Would you retype, word for word, the line with "The height and width of the screenshot is (763, 1365)." and every line after it through the end of the records below?

Records excerpted from a collection:
----

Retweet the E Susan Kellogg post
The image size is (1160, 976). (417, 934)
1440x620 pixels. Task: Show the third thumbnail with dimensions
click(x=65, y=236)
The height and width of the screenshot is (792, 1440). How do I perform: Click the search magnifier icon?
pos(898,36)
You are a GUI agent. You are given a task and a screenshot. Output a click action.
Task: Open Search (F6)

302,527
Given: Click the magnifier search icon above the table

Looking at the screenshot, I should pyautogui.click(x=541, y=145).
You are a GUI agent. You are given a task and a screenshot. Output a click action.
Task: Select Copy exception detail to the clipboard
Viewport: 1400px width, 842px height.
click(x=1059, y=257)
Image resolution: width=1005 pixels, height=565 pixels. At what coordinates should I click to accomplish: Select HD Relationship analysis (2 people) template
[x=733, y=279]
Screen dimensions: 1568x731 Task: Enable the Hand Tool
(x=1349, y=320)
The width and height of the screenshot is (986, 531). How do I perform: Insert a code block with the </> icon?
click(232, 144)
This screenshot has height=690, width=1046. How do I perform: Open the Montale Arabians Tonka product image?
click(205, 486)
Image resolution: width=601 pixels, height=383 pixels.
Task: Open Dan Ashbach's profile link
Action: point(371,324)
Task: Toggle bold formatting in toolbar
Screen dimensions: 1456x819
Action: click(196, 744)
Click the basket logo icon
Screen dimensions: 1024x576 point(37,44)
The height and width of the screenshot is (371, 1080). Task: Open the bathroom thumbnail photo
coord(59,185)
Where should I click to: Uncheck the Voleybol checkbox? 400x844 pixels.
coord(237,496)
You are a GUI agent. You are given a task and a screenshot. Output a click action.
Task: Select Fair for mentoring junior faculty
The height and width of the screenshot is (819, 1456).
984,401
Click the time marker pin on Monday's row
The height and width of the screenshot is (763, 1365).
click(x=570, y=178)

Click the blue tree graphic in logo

----

_FINISHED EXERCISE_
The height and width of the screenshot is (763, 1365).
click(x=570, y=178)

Click the blue tree graphic in logo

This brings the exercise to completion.